900220 - Set a default maximum allowed number of FTP connections per server

Status: RESOLVED WONTFIX

(Core Graveyard :: Networking: FTP, defect)

Description

[Gary Kwong [:gkw] [:nth10sd] (NOT official MoCo now)]

It may be a good idea to restrict the number of allowed FTP connections by default, similar to the way we restrict the number of allowed HTTP connections per server to 6, as per the default value of network.http.max-persistent-connections-per-server.

Currently we do not set a default maximum allowed number of FTP connections per server.

Comment 1

[Gary Kwong [:gkw] [:nth10sd] (NOT official MoCo now)]

Attachment: Code used in demonstration at Black Hat 2013

At Black Hat 2013, Jeremiah Grossman and Matt Johansen gave a talk titled "Million Browser Botnet", and as part of the talk, pointed out that while Firefox limited the number of http connections per server to 6, the number of ftp connections was not, and they used the code in this photo to demonstrate that they could overwhelm an Apache server.

This was not the main focus of the talk, but we should still consider restricting this number.

Comment 2

[Gary Kwong [:gkw] [:nth10sd] (NOT official MoCo now)]

CC'ing some networking folks for their thoughts.

Comment 3

[Boris Zbarsky [:bzbarsky]]

I'm not a networking person if I can avoid it. But I hear dougt knows something about ftp... ;)

Comment 4

[Daniel Veditz [:dveditz]]

We don't really want a separate pool for each protocol we support, we want a general limit on connections of any type to avoid swamping hosts.

Comment 5

[Doug Turner (:dougt)]

dveditz, this isn't the same bug. I am a lot more concerned about making that sort of change.

Comment 6

[Doug Turner (:dougt)]

jason, I am not convinced on some arbitrary limited for the number of total socket connections per host.  But restricting ftp feels like a win.  Thoughts?

Comment 7

[Patrick McManus [:mcmanus]]

can anyone think of a non ftp protocol?

WS has a mechanism.. rtc iirc too, we killed gopher.. and sysapps have chrome privs.
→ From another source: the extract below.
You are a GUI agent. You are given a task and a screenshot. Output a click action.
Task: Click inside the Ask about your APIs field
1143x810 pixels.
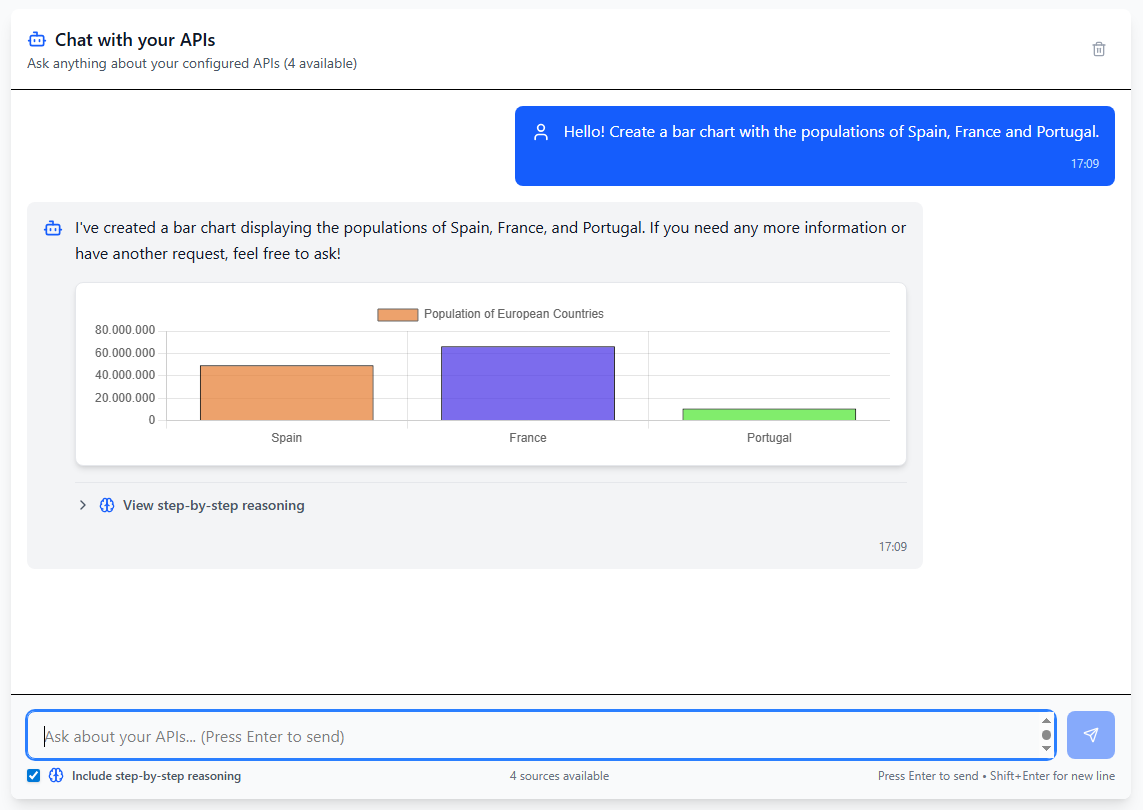click(400, 735)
http limits are pretty complicated (6 is really not a hard limit).. I'd like to see a separate patch for .. as WS vs http sharding shows often this is something not necessarily meant to be shared logic.

Comment 8

[Doug Turner (:dougt)]

all of the webrtc stuff. no idea how that would interact with some global limit.

i'd much rather restrict ftp, than try to figure out the *right* global limit across ff.

Comment 9

[Patrick McManus [:mcmanus]]

in comment 7 I meant to say I'd like to see a patch specific to ftp (as would dougt).. the limits of a soft keyboard defeated my clarity.

Comment 10

[Jason Duell]

I agree an FTP-specific patch is probably a good idea.

Comment 11

[Gary Kwong [:gkw] [:nth10sd] (NOT official MoCo now)]

Not sure if we should track this, nominating anyway. It'll be good to have a quick follow-up post-Black Hat, and also nice to have this in the next ESR, version 24.

Comment 12

[Alex Keybl [:akeybl]]

non-critical security fixes shouldn't end up on the tracking list. please re-nominate if this gets a sec-high/sec-critical rating.

Comment 13

[Patrick McManus [:mcmanus]]

We are in a period where ftp is clearly deprecated and in general, making changes to the code is riskier than letting it ride unless there is a patch and reviewer available to make a good judgment about it. So I'm going to wontfix ftp bugs related to enhancements, interop errors, etc.. We will be better off putting our energy into including a different js based ftp stack.